_What is required_
The records follow. Copy each one exactly.

Stored items
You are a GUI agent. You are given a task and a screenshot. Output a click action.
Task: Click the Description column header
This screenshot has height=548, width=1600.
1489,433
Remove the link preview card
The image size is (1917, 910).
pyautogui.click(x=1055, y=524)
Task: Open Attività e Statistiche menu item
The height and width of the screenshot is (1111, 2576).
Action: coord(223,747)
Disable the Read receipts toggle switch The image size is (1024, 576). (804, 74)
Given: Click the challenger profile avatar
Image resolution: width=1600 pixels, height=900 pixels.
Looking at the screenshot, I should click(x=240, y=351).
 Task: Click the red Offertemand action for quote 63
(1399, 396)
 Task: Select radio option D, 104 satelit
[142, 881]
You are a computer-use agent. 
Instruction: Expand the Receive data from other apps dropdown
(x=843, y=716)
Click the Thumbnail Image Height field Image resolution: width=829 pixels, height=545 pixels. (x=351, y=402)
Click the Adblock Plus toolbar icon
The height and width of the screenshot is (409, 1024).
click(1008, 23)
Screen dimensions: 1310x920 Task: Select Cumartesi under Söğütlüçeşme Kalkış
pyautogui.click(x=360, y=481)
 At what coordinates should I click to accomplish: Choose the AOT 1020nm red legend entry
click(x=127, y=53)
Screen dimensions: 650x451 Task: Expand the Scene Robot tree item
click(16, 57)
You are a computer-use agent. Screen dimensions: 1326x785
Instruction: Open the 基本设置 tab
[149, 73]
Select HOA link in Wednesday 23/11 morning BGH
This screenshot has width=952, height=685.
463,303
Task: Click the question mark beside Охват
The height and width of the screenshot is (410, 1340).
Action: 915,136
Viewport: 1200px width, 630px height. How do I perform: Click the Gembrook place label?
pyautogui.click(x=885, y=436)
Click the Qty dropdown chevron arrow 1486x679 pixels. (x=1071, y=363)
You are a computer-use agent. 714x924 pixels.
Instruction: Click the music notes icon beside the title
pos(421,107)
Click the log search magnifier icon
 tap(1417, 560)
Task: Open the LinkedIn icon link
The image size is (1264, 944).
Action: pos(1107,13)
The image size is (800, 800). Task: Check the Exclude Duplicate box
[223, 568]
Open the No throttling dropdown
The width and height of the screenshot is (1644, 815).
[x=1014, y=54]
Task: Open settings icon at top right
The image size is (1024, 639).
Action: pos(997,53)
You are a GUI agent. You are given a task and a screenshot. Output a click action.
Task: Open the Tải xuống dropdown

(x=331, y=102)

_Solved exercise_
You are a GUI agent. You are given a task and a screenshot. Output a click action.
Task: Click the Description column header
This screenshot has height=548, width=1600.
1489,433
Remove the link preview card
The image size is (1917, 910).
pyautogui.click(x=1055, y=524)
Task: Open Attività e Statistiche menu item
The height and width of the screenshot is (1111, 2576).
Action: coord(223,747)
Disable the Read receipts toggle switch The image size is (1024, 576). (804, 74)
Given: Click the challenger profile avatar
Image resolution: width=1600 pixels, height=900 pixels.
Looking at the screenshot, I should click(x=240, y=351).
 Task: Click the red Offertemand action for quote 63
(1399, 396)
 Task: Select radio option D, 104 satelit
[142, 881]
You are a computer-use agent. 
Instruction: Expand the Receive data from other apps dropdown
(x=843, y=716)
Click the Thumbnail Image Height field Image resolution: width=829 pixels, height=545 pixels. (x=351, y=402)
Click the Adblock Plus toolbar icon
The height and width of the screenshot is (409, 1024).
click(1008, 23)
Screen dimensions: 1310x920 Task: Select Cumartesi under Söğütlüçeşme Kalkış
pyautogui.click(x=360, y=481)
 At what coordinates should I click to accomplish: Choose the AOT 1020nm red legend entry
click(x=127, y=53)
Screen dimensions: 650x451 Task: Expand the Scene Robot tree item
click(16, 57)
You are a computer-use agent. Screen dimensions: 1326x785
Instruction: Open the 基本设置 tab
[149, 73]
Select HOA link in Wednesday 23/11 morning BGH
This screenshot has width=952, height=685.
463,303
Task: Click the question mark beside Охват
The height and width of the screenshot is (410, 1340).
Action: 915,136
Viewport: 1200px width, 630px height. How do I perform: Click the Gembrook place label?
pyautogui.click(x=885, y=436)
Click the Qty dropdown chevron arrow 1486x679 pixels. (x=1071, y=363)
You are a computer-use agent. 714x924 pixels.
Instruction: Click the music notes icon beside the title
pos(421,107)
Click the log search magnifier icon
 tap(1417, 560)
Task: Open the LinkedIn icon link
The image size is (1264, 944).
Action: pos(1107,13)
The image size is (800, 800). Task: Check the Exclude Duplicate box
[223, 568]
Open the No throttling dropdown
The width and height of the screenshot is (1644, 815).
[x=1014, y=54]
Task: Open settings icon at top right
The image size is (1024, 639).
Action: pos(997,53)
You are a GUI agent. You are given a task and a screenshot. Output a click action.
Task: Open the Tải xuống dropdown

(x=331, y=102)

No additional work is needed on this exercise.